• _WHAT YOU WILL DO_
What should be copied is the stretch of entries below from the line with "Screen dimensions: 702x391" up to and including the line with "Click the orange 클렌징폼120g 5개입 option text", exactly and without images.

• _PROVIDED ENTRIES_
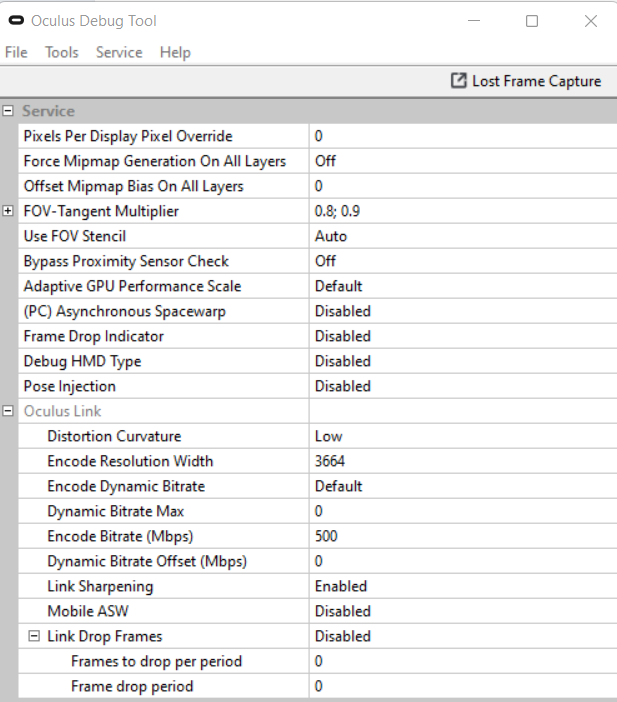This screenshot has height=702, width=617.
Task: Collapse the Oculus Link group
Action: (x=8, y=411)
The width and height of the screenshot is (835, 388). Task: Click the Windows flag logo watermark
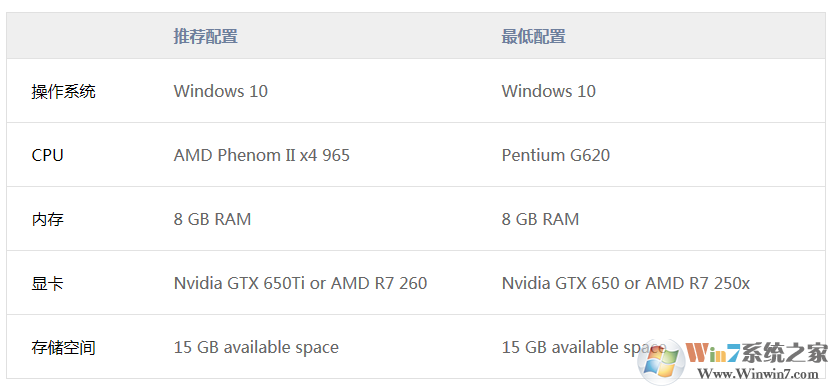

---

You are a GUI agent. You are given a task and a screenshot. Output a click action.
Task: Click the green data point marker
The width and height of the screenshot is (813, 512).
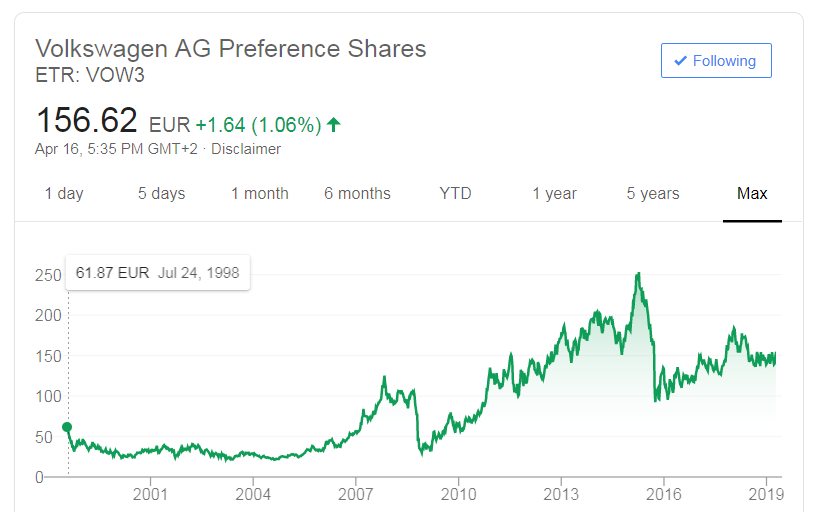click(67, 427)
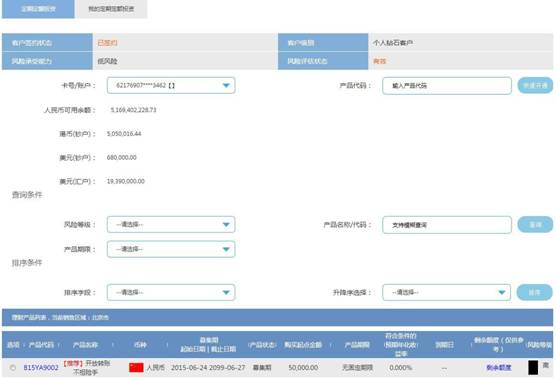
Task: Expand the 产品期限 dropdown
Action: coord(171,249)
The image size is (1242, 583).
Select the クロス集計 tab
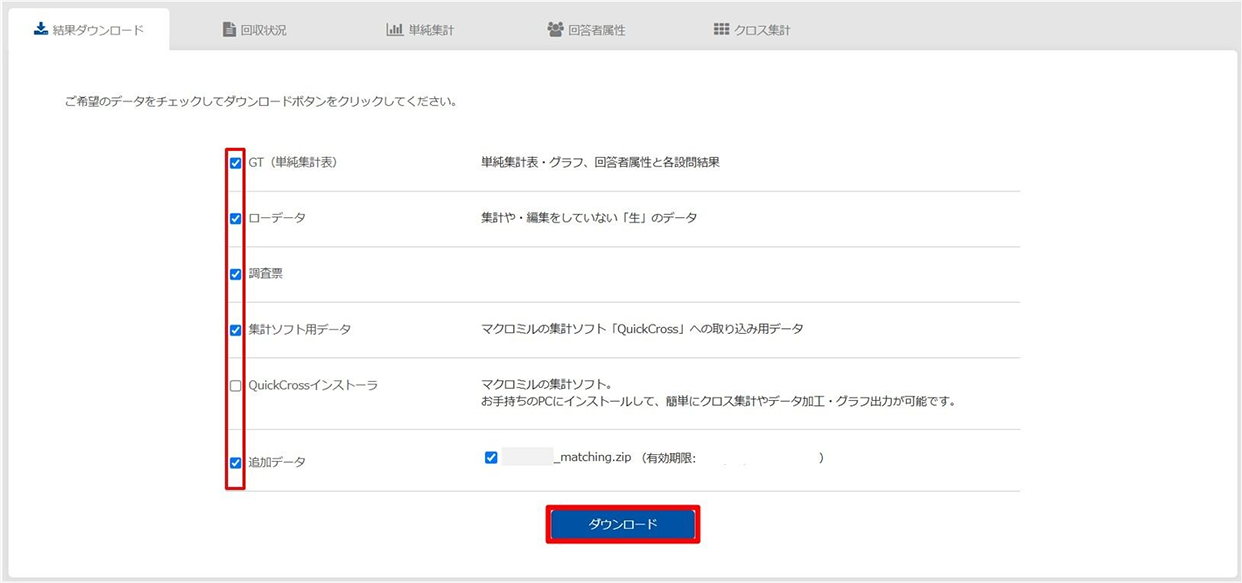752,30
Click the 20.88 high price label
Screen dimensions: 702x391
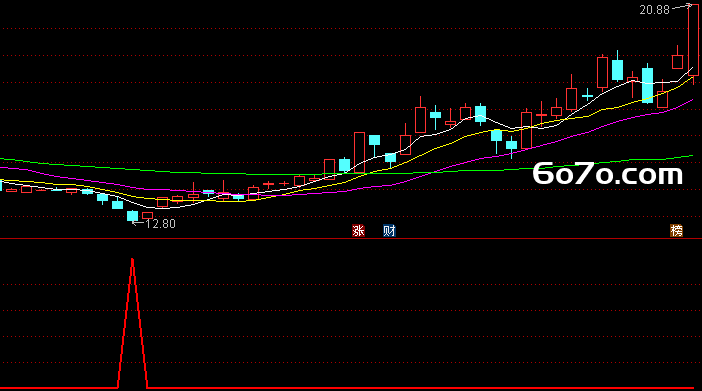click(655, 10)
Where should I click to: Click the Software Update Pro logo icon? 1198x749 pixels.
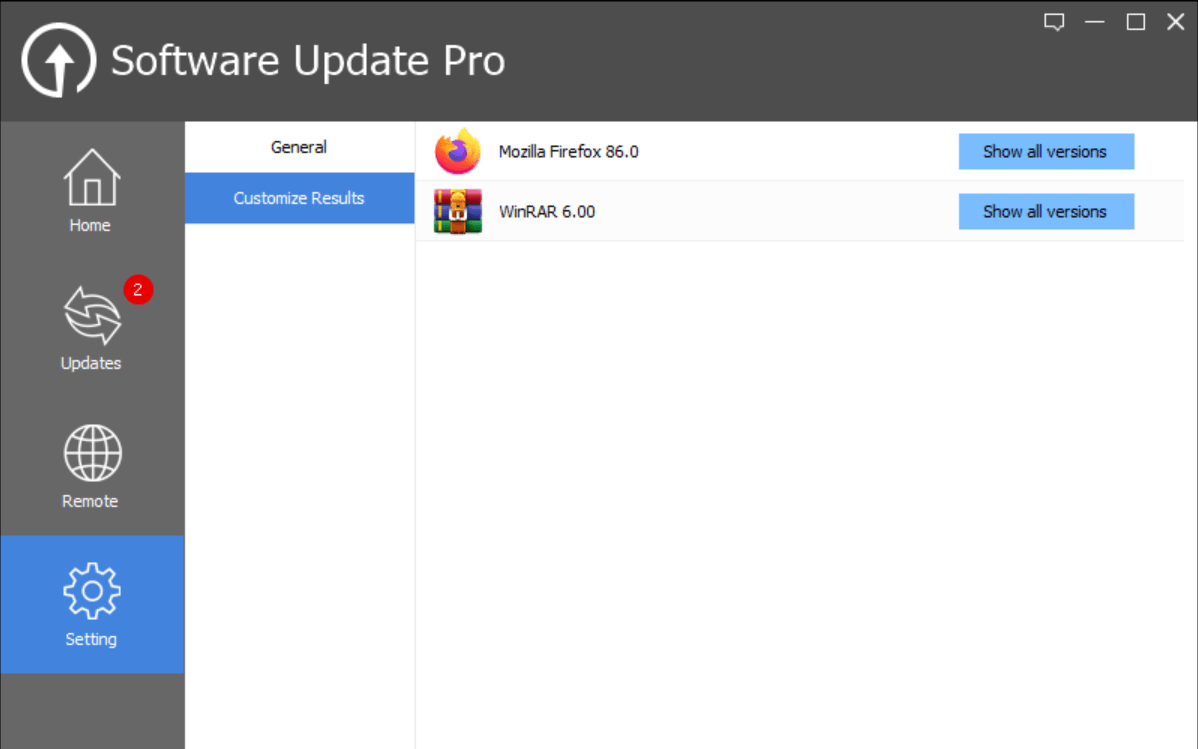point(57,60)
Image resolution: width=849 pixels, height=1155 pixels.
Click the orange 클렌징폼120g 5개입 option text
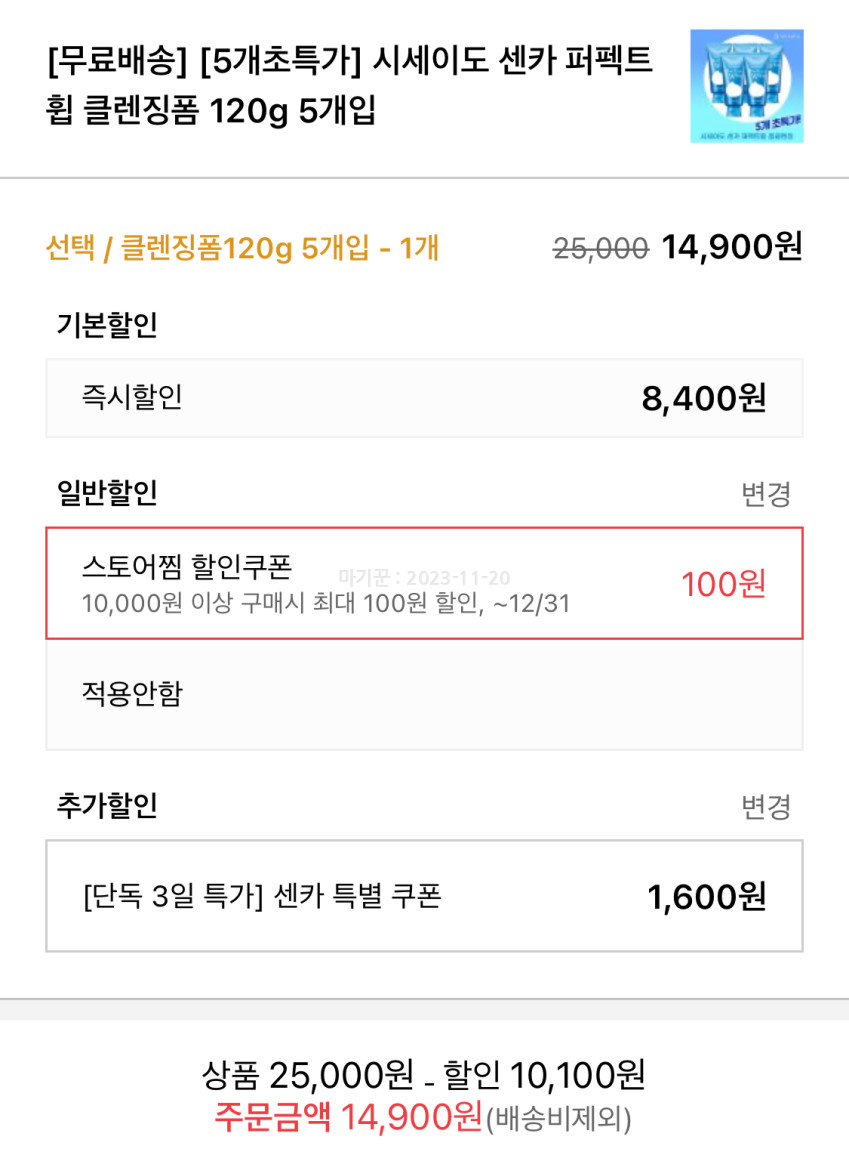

• _COMPLETED TASK_
Screen dimensions: 702x391
click(655, 10)
Where should I click to: Click the Software Update Pro logo icon? 1198x749 pixels.
point(57,60)
Image resolution: width=849 pixels, height=1155 pixels.
Click the orange 클렌징폼120g 5개입 option text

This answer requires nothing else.